= DIRECTION =
Can you reproduce each of the rows below word for word, without changing anything?

= TASK INPUTS =
↓

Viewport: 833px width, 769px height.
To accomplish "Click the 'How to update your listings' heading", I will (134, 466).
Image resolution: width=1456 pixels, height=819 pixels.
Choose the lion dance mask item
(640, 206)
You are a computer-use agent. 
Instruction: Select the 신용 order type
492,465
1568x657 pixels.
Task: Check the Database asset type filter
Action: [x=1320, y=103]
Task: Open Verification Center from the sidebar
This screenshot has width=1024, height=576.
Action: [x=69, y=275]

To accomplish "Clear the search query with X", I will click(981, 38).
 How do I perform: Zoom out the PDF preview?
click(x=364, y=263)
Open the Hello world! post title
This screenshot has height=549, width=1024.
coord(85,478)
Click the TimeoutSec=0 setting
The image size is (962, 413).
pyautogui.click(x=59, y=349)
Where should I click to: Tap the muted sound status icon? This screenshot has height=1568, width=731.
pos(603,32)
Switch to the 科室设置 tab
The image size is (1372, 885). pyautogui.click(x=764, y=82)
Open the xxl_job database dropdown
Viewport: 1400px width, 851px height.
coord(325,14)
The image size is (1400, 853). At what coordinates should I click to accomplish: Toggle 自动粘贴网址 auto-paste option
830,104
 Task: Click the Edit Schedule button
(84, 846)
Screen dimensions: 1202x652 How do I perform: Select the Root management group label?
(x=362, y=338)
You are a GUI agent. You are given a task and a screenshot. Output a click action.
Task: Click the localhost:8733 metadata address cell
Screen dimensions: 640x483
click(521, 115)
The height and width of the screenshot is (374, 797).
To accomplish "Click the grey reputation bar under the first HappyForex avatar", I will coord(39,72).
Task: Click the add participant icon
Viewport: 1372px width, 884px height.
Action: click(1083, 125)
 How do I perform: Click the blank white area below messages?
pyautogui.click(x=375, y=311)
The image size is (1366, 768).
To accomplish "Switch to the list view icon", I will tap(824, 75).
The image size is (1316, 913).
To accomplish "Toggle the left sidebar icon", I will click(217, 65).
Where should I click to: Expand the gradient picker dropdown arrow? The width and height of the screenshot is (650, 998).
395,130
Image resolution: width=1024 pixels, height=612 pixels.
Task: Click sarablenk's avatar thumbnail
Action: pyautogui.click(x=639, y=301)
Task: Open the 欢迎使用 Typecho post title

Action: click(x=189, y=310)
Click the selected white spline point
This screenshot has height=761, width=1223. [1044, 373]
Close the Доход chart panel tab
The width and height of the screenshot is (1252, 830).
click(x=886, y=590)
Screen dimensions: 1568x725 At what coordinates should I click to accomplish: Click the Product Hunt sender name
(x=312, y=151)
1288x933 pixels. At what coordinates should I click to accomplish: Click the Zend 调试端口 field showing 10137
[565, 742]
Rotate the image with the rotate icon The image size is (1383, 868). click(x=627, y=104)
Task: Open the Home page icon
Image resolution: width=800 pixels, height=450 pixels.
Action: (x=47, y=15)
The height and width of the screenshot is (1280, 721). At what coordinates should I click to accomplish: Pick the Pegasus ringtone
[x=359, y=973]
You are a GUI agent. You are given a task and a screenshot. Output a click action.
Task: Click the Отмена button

↑

= RESULT OF THE TASK =
Viewport: 833px width, 769px height.
To accomplish "Click the 'How to update your listings' heading", I will (134, 466).
Image resolution: width=1456 pixels, height=819 pixels.
Choose the lion dance mask item
(640, 206)
You are a computer-use agent. 
Instruction: Select the 신용 order type
492,465
1568x657 pixels.
Task: Check the Database asset type filter
Action: [x=1320, y=103]
Task: Open Verification Center from the sidebar
This screenshot has width=1024, height=576.
Action: [x=69, y=275]

To accomplish "Clear the search query with X", I will click(981, 38).
 How do I perform: Zoom out the PDF preview?
click(x=364, y=263)
Open the Hello world! post title
This screenshot has height=549, width=1024.
coord(85,478)
Click the TimeoutSec=0 setting
The image size is (962, 413).
pyautogui.click(x=59, y=349)
Where should I click to: Tap the muted sound status icon? This screenshot has height=1568, width=731.
pos(603,32)
Switch to the 科室设置 tab
The image size is (1372, 885). pyautogui.click(x=764, y=82)
Open the xxl_job database dropdown
Viewport: 1400px width, 851px height.
coord(325,14)
The image size is (1400, 853). At what coordinates should I click to accomplish: Toggle 自动粘贴网址 auto-paste option
830,104
 Task: Click the Edit Schedule button
(84, 846)
Screen dimensions: 1202x652 How do I perform: Select the Root management group label?
(x=362, y=338)
You are a GUI agent. You are given a task and a screenshot. Output a click action.
Task: Click the localhost:8733 metadata address cell
Screen dimensions: 640x483
click(521, 115)
The height and width of the screenshot is (374, 797).
To accomplish "Click the grey reputation bar under the first HappyForex avatar", I will coord(39,72).
Task: Click the add participant icon
Viewport: 1372px width, 884px height.
Action: click(1083, 125)
 How do I perform: Click the blank white area below messages?
pyautogui.click(x=375, y=311)
The image size is (1366, 768).
To accomplish "Switch to the list view icon", I will tap(824, 75).
The image size is (1316, 913).
To accomplish "Toggle the left sidebar icon", I will click(217, 65).
Where should I click to: Expand the gradient picker dropdown arrow? The width and height of the screenshot is (650, 998).
395,130
Image resolution: width=1024 pixels, height=612 pixels.
Task: Click sarablenk's avatar thumbnail
Action: pyautogui.click(x=639, y=301)
Task: Open the 欢迎使用 Typecho post title

Action: click(x=189, y=310)
Click the selected white spline point
This screenshot has height=761, width=1223. [1044, 373]
Close the Доход chart panel tab
The width and height of the screenshot is (1252, 830).
click(x=886, y=590)
Screen dimensions: 1568x725 At what coordinates should I click to accomplish: Click the Product Hunt sender name
(x=312, y=151)
1288x933 pixels. At what coordinates should I click to accomplish: Click the Zend 调试端口 field showing 10137
[565, 742]
Rotate the image with the rotate icon The image size is (1383, 868). click(x=627, y=104)
Task: Open the Home page icon
Image resolution: width=800 pixels, height=450 pixels.
Action: (x=47, y=15)
The height and width of the screenshot is (1280, 721). At what coordinates should I click to accomplish: Pick the Pegasus ringtone
[x=359, y=973]
You are a GUI agent. You are given a task and a screenshot. Output a click action.
Task: Click the Отмена button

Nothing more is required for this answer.